## [HOW TO COMPLETE THIS TASK]
From the entries below, return exactly the lines beginning at the one that contains "The width and height of the screenshot is (327, 163)." and ending at the one that contains "The height and", both of them included, and only those lines.

## [RECORD EXTRACTS]
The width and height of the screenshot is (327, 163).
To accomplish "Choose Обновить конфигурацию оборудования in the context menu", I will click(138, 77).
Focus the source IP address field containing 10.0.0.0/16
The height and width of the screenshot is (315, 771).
--
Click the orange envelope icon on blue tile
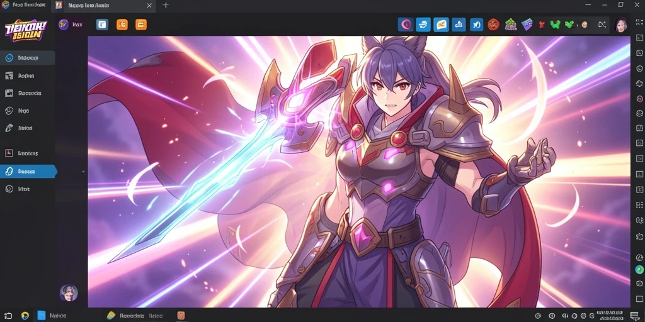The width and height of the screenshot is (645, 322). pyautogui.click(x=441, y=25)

## [SOLUTION FOR THIS PROBLEM]
The width and height of the screenshot is (327, 163).
To accomplish "Choose Обновить конфигурацию оборудования in the context menu", I will click(138, 77).
Focus the source IP address field containing 10.0.0.0/16
The height and width of the screenshot is (315, 771).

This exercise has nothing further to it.